Lucas Paquetá no Flamengo: Talento isolado em um time sem padrão tático

Redação

fevereiro 11, 2026

A contratação de Lucas Paquetá elevou as expectativas da torcida rubro-negra para níveis estratosféricos neste início de temporada. Contudo, a realidade de ter Lucas Paquetá no Flamengo: talento isolado em um time sem padrão tático tem se mostrado diferente do sonho idealizado nas redes sociais. O início da jornada expõe dificuldades coletivas que preocupam a Nação.

Primeiramente, é preciso analisar os números frios deixados pelas últimas partidas.
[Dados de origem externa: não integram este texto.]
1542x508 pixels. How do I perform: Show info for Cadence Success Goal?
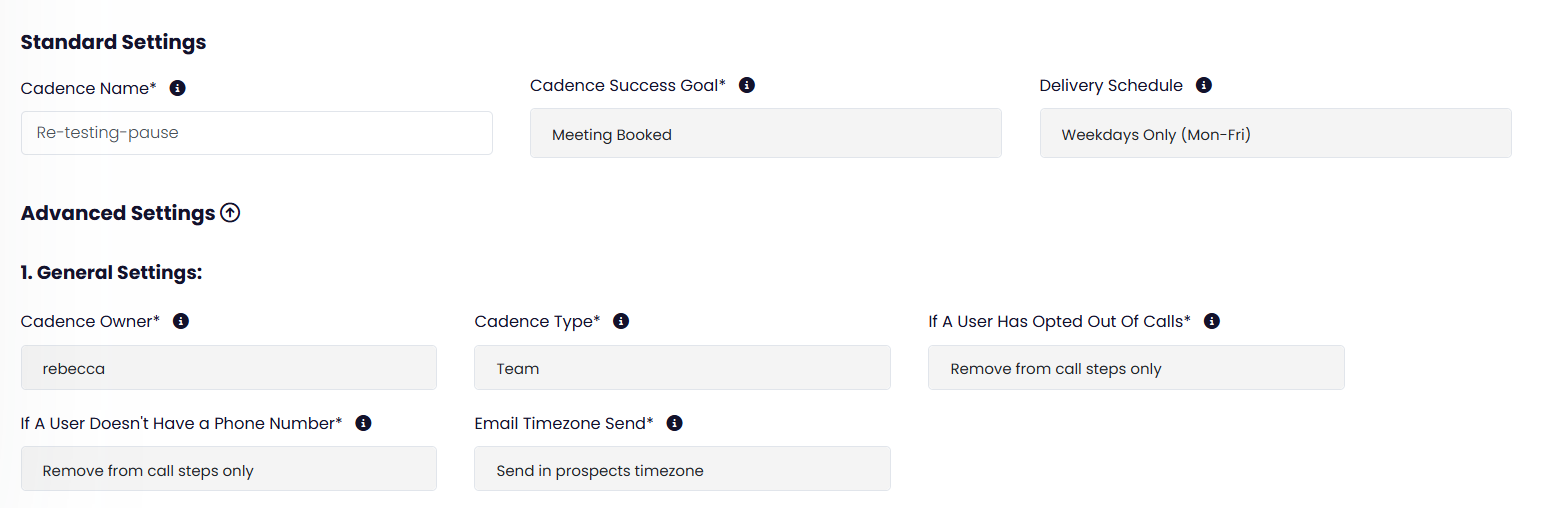(746, 85)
O Flamengo acumula duas vitórias em quatro jogos recentes. Por outro lado, o desempenho em campo conta uma história bem menos favorável do que a tabela sugere. A equipe vence, mas não convence.
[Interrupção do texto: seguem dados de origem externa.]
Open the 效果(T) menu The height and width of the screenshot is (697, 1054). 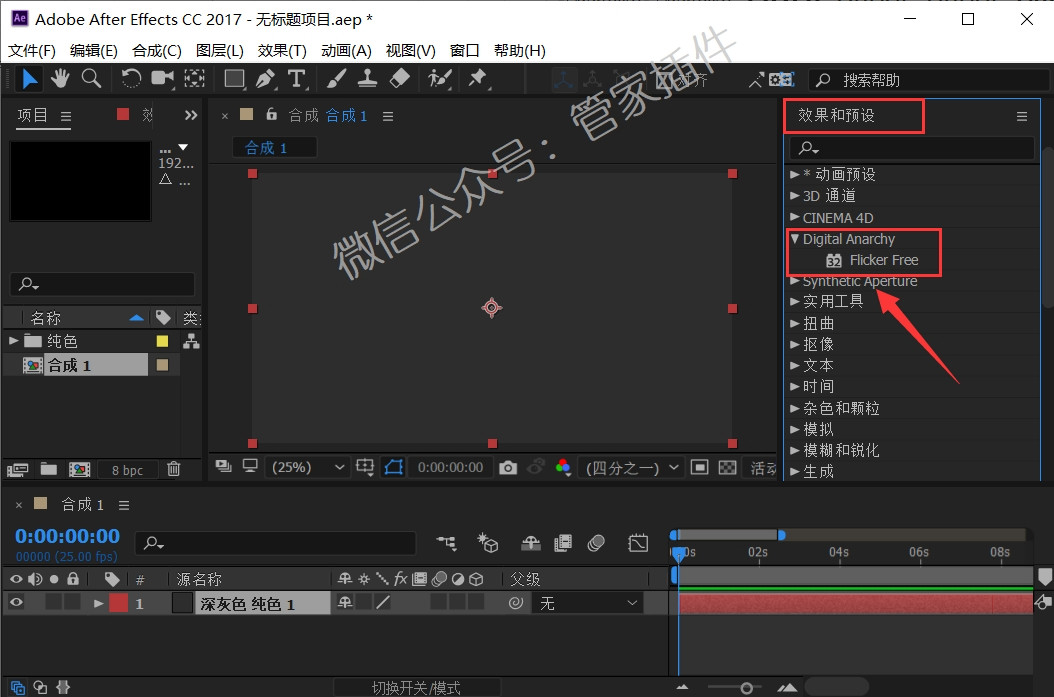[x=282, y=50]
Além disso, o Rubro-Negro sofre contra adversários tecnicamente mais fracos. A defesa mostra insegurança em momentos cruciais e o ataque, por sua vez, depende de lampejos. Nesse cenário de incertezas, a maior contratação do ano ainda busca seu espaço e sua melhor função dentro das quatro linhas.

O Flamengo ainda não encontrou o jeito do craque jogar

O maior problema reside, inegavelmente, na montagem do meio-campo. Atualmente, a comissão técnica ainda não encontrou o jeito do craque jogar. Paquetá aparece ora muito recuado, buscando a bola nos pés dos zagueiros, ora isolado no ataque, esperando um passe que raramente chega com qualidade.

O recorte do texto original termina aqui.